In 1931 he became a correspondent member of the Academy of Physical and Mathematical Sciences of Naples, becoming an ordinary member in 1938. In 1944 he became an ordinary member of the Pontanian Academy, and in 1947 a correspondent member of the Accademia dei Lincei, and a national member in 1958. He was also a correspondent member of the Paduan Academy of Sciences, Letters, and Arts. In the years from 1947 to 1957 he directed, together with Carlo Miranda, the journal Giornale di Matematiche, founded by Giuseppe Battaglini. In 1948 he became a member of the editing committee of Annali di Matematica, and starting in 1952 he was also a member of the editing committee of Ricerche di Matematica. In 1953 the Academy of Lincei bestowed on him the national prize of physical, mathematical, and natural sciences.

He was an excellent pianist, noted as well for his nonconformist temperament. He tried out the vagrant life, and was arrested for begging. In May 1938 he gave a speech against Adolf Hitler and Benito Mussolini, when the latter was visiting Naples. Together with his companion Sara Mancuso, he had the French national anthem played by an orchestra, after which he began to speak against fascism and Nazism in the presence of OVRA agents. He was again arrested, but his aunt, Maria Bakunin, who at the time was a professor of chemistry at the University of Naples, succeeded in having him released by convincing the authorities that her nephew was non compos mentis. Thus Caccioppoli was interned, but he continued his studies in mathematics, and playing the piano.

His most important works, out of a total of around eighty publications, relate to functional analysis and the calculus of variations. Beginning in 1930 he dedicated himself to the study of differential equations, the first to use a topological-functional approach. Proceeding in this way, in 1931 he extended the Brouwer fixed point theorem, applying the results obtained both from ordinary differential equations and partial differential equations.

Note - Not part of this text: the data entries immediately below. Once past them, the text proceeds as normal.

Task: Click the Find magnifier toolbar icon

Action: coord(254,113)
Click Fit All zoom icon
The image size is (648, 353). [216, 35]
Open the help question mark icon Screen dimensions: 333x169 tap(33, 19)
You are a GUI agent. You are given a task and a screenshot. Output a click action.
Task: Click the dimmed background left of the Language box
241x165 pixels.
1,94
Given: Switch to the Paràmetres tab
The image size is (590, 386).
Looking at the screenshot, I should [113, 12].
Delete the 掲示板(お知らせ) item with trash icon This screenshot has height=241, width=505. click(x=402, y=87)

In 1932 he introduced the general concept of inversion of functional correspondence, showing that a transformation between two Banach spaces is invertible only if it is locally invertible and if the only convergent sequences are the compact ones.

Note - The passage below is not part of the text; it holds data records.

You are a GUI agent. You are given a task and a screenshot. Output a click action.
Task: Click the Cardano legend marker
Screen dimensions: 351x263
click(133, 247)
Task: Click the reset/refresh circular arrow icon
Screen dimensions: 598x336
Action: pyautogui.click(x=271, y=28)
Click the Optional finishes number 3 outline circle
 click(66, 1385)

Between 1933 and 1938 he applied his results to elliptic equations, establishing the majorizing limits for their solutions, generalizing the two-dimensional case of Felix Bernstein. At the same time he studied analytic functions of several complex variables, i.e. analytic functions whose domain belongs to the vector space Cn, proving in 1933 the fundamental theorem on normal families of such functions: if a family is normal with respect to every complex variable, it is also normal with respect to the set of the variables. He also proved a logarithmic residue formula for functions of two complex variables in 1949.

In 1935 Caccioppoli proved the analyticity of class C2 solutions of elliptic equations with analytic coefficients.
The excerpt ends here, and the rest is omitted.